STARTUPS

Founder’s Story: Chim Poly is Restyling Cambodia’s Barbershop Experience

A $50 haircut – the most expensive he’d ever received – provided Chim Poly with the inspiration to elevate the barber experience in Cambodia. The result is a chain of vintage-style barbershops that are a cut above the rest.
Chim Poly (right) and Eng Pao pose for a picture at their Kambuja Barbershop. Both entrepreneurs want to elevate barbershop industry in Cambodia. Kiripost/Siv Channa
Chim Poly (right) and Eng Pao pose for a picture at their Kambuja Barbershop. Both entrepreneurs want to elevate barbershop industry in Cambodia. Kiripost/Siv Channa

Chim Poly was pursuing his postgraduate studies in Australia when he experienced one of the most expensive haircuts he’d ever had. Compared to the haircuts he had in Cambodia, he was impressed. Back home, haircuts weren’t great and places weren’t clean.

▬▬▬

Directive 1 —
Answer from the barbershop article:
(a) What did the haircut that inspired Chim Poly cost?
(b) In which country was Chim Poly doing his postgraduate studies?
(c) Who poses with Chim Poly in the picture at Kambuja Barbershop?
Directive 2 —
Proceed with the barbershop article, picking up right after its final sentence.
The listing after this point is separate material with no connection to the barbershop article.

Supplied material —
▬▬▬

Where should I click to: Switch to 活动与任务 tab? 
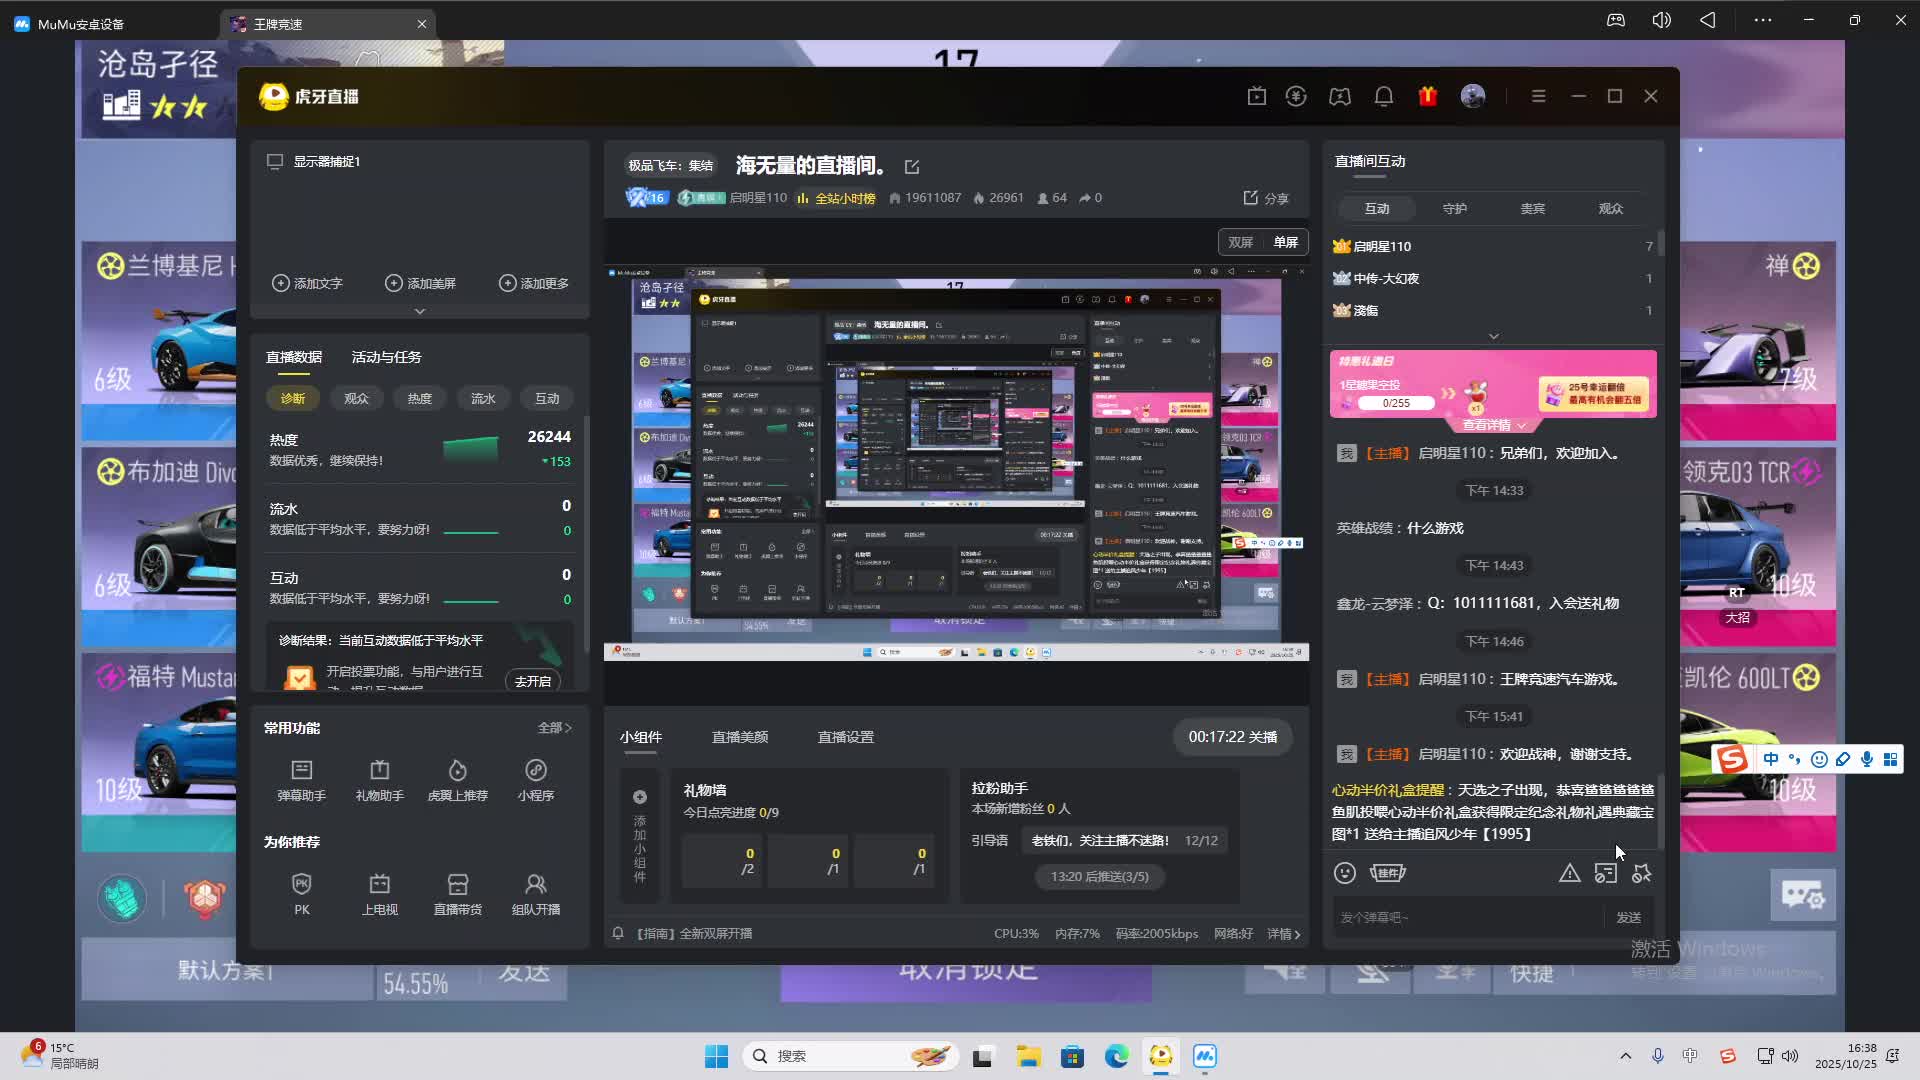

▬▬▬

Task result 1 —
(a) $50
(b) Australia
(c) Eng Pao

Task result 2 —
It was these personal stories that inspired Poly to found his own barbershop business, elevating the Kingdom’s hairdressing standards.

Sitting in a plush leather barber’s chair in his vintage-style barbershop with walls adorned by a quirky collection of antique art, Poly said when he returned from his overseas study in 2014, he landed a job at one of the country’s biggest telecoms companies, CellCard, before picking up employment with other major players, including Uber, Wing and TADA.

However, the now 33-year-old harbored a passion to found and run his own business. And he still clung tightly onto the idea of launching a barbershop.

“When I was studying overseas, I went to a barbershop and it cost me around $50. That’s expensive. I was wondering why it was so expensive. I realized their barbers and their shops were of a very high standard,” Poly told Kiripost at a recent interview at one of his barber shops near Russian Market in the capital’s Tuol Tumpoung.

“Here in Cambodia, we have not seen such a standard yet. So, this is an opportunity,” he added.

Poly, who is married with one son, put his business idea into action. He founded his first barbershop, Simple Barbershop, in late 2019 with the aim of setting a model for barbershops and raising the standards of living of the barbers.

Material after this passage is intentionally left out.